Introduction

Unexpected paths

I never thought I’d come back to live in Christchurch, let alone find myself irrevocably entangled with its archaeology. I’m not actually from the city, having grown up in North Canterbury, but Christchurch was still the urban centre I was most familiar with as a child, the place where my dad grew up, the location of my first flat after school, the city whose streets and shops and restaurants held memories and stories, both my own and my family’s. It was also the city – too close to home – that, having gone to university in Otago, having left, I couldn’t actually see myself coming back to.

 

Then the earthquakes happened.

 

I don’t think I ever actually defined a timeframe, but I know that when I first came back to work in Christchurch – initially in late 2010, as an intern for Kat in the period between the September and February earthquakes, and then more permanently in 2012 – I didn’t think I’d be here that long. I definitely did not expect to still be here more than 10 years later, still working with the city’s archaeology, still talking about it, still – thankfully! – finding interest in the city’s story, especially as it relates to material culture.

 

This sounds a little negative, I know, like the city sucked me in despite my resistance, a kind of grasping, elastic force that I temporarily escape but can never leave. That’s not quite right – it’s more that, in terms of my involvement with this collection and this project, one of the most significant aspects has been how unexpected it was, or rather, how much working with the archaeology of Christchurch at this scale has defied every expectation I had. I’m not still here because I can’t leave, I’m still here because I find it absurdly fascinating (this is, in itself, also unexpected, given how much I hated New Zealand colonial history at school – I am genuinely very amused that this is where my career has led me).

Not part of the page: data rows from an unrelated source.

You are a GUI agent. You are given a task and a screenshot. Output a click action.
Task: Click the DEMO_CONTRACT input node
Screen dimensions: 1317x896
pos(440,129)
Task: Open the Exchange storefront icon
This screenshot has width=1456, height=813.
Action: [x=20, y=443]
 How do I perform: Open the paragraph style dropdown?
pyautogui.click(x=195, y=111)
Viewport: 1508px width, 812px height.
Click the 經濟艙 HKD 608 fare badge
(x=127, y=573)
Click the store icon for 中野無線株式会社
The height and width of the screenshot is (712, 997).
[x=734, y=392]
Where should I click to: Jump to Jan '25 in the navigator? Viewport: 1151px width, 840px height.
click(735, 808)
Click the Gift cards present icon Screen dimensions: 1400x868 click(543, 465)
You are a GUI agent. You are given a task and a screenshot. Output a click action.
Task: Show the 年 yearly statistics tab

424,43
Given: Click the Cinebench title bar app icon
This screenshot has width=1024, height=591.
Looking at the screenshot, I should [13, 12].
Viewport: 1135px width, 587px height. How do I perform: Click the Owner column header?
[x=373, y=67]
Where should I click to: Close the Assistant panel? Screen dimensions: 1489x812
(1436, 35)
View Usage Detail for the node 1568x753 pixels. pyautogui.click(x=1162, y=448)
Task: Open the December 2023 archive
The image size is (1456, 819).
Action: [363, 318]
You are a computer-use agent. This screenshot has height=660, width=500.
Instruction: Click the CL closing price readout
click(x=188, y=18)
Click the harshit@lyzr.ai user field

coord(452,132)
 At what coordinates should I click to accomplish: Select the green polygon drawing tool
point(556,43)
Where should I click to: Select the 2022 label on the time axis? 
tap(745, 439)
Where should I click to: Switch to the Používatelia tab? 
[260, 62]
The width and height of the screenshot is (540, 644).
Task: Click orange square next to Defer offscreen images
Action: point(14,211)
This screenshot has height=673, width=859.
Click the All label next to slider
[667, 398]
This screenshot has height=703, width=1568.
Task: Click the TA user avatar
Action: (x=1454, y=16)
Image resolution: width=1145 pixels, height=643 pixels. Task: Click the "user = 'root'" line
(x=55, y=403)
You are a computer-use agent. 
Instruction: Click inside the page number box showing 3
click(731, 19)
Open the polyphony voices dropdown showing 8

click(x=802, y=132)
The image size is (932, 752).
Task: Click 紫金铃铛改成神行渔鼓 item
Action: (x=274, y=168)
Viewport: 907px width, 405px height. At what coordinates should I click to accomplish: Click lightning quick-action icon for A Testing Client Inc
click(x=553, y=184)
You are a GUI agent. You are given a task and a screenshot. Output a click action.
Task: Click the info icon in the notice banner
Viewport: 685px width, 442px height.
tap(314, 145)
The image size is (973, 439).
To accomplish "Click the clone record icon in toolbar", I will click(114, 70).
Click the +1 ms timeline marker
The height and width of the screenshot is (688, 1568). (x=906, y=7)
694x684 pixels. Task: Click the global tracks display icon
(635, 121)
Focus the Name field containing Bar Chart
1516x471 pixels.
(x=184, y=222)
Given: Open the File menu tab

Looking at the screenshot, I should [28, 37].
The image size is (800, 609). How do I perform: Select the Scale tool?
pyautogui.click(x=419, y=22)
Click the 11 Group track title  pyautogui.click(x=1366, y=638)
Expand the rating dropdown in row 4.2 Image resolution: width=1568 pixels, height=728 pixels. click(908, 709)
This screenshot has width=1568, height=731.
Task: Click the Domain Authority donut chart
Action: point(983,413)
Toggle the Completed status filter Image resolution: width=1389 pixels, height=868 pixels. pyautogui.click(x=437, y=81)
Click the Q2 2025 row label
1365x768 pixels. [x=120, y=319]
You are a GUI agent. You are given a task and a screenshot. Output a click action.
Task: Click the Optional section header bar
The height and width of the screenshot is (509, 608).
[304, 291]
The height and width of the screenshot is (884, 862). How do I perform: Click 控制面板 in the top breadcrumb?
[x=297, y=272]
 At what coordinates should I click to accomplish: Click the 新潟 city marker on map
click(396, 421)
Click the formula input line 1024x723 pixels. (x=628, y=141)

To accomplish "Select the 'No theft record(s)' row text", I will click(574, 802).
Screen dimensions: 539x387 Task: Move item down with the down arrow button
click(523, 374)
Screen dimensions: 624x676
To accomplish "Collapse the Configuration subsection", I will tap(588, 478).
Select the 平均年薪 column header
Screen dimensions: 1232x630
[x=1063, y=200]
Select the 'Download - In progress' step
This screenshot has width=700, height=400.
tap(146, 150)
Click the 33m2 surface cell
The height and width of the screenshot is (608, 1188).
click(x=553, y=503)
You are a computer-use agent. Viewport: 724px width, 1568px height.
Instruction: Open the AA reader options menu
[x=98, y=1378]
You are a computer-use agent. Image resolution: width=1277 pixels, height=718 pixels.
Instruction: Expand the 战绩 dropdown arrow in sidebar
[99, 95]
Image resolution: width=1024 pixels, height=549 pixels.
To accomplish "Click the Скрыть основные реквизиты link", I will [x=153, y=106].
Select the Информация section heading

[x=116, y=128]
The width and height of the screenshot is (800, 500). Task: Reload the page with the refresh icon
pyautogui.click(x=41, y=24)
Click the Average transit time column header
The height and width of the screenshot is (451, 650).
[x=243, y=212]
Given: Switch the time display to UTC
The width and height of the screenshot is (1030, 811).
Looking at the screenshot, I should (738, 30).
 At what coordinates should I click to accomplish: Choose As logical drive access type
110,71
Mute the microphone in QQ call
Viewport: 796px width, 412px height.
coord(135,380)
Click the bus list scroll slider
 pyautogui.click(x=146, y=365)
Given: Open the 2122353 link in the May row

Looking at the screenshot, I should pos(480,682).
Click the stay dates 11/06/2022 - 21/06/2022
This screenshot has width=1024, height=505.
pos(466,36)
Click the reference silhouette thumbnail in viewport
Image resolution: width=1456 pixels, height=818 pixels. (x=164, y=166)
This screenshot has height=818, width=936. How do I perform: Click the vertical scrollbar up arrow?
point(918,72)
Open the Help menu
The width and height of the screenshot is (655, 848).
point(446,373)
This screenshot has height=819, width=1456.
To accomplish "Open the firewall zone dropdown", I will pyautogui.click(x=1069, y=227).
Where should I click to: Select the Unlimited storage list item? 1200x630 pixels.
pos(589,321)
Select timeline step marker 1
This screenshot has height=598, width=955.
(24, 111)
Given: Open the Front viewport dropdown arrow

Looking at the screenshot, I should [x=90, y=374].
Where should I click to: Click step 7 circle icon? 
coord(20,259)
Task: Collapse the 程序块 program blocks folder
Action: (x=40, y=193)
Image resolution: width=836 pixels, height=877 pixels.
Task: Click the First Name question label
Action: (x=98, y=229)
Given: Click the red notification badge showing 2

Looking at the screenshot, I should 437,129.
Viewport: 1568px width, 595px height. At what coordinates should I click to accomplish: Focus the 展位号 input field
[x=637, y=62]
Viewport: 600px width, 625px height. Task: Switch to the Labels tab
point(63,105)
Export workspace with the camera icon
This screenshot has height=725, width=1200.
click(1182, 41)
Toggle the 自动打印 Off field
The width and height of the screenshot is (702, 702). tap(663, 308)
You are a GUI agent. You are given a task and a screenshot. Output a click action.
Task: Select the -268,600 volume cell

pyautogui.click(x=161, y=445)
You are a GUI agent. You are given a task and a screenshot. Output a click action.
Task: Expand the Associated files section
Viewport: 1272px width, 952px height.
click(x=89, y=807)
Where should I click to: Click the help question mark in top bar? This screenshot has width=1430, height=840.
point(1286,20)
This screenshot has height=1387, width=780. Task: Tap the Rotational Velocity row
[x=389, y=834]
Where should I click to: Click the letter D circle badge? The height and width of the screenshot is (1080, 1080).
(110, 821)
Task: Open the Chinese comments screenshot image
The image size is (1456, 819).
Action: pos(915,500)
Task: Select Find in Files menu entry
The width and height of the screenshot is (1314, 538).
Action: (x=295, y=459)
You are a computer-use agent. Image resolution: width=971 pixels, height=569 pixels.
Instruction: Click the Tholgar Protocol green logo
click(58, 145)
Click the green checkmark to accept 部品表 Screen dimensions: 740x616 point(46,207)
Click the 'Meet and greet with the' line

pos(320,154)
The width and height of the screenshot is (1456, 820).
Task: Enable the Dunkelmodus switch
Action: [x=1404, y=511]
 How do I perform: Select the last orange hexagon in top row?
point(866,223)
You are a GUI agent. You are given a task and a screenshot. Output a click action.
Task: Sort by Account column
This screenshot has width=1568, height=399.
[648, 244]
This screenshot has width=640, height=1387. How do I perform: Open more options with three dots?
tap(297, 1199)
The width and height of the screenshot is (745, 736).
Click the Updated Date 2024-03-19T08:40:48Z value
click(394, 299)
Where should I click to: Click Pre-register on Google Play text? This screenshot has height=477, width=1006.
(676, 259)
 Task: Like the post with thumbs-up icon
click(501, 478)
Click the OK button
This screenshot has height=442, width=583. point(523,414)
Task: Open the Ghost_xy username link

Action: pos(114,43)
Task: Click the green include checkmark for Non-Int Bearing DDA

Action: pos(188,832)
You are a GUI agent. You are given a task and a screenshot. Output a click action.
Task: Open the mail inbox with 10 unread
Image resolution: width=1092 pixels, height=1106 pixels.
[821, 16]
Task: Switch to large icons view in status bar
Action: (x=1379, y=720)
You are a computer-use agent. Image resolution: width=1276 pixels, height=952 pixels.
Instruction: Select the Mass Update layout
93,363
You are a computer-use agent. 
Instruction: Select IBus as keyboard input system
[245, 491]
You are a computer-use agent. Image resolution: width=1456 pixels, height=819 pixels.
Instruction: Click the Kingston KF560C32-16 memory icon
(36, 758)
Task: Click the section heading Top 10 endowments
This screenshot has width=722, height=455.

In which, contrary to the point made in the previous paragraph, the author has very literally been trapped by mounds of artefacts. Image: Wendy Gibbs.

 Someone asked me at a conference recently if I was just going to talk about Christchurch archaeology for the next twenty years, the answer to which is basically, yes. There’s enough research potential in this dataset to fuel the work of more than one lifetime. So much of that potential, the most interesting aspects of it – at least to me – are the questions and studies that can only be answered through the collation of the data into a form that allows for large scale analysis of the city’s history as a whole. I want this data to enable researching Christchurch as an entity in itself, as well as the exploration of individual stories, places and objects within that greater whole. During the years I spent analysing artefact assemblages recovered from post-earthquake archaeological work here, the connections between people, places and things across the city became more and more evident. The questions I wanted to ask were increasingly about material culture use across neighbourhoods and suburbs, about commerce at a city-wide scale[1], about the connections that existed within social, political, geographical, religious and cultural communities and how they might be represented by the archaeology – and material culture – of the city. It became impossible to see each of these sites – thousands of them, now – as anything but one part of a much greater archaeological landscape. The dataset recovered from that landscape requires nothing less than to be curated and conserved for the future in a way that both realises the scale and interconnectedness of the city it represents and makes that data available to answer the questions it poses, from the small to the ridiculously huge.

 

It's a little bit overwhelming at times, the scale of what we’re trying to do with this project. At last count, there are over 1400 excavation projects represented in the Christchurch archaeological archive, almost a million fragments of artefact material, thousands of features from the city’s urban landscape – rubbish pits, drains, buildings, wells, cultural layers, buried floors and foundations – and tens, if not thousands of anecdotes about the people of the city and the places they lived. Each of those objects has a story, each site has a story (usually, more than one!), every person has a story – together, the clamour of all those stories can be deafening. But, I think, to torture the metaphor a little bit, they all deserve to be heard or, at least, to be made available to those who wish to hear them.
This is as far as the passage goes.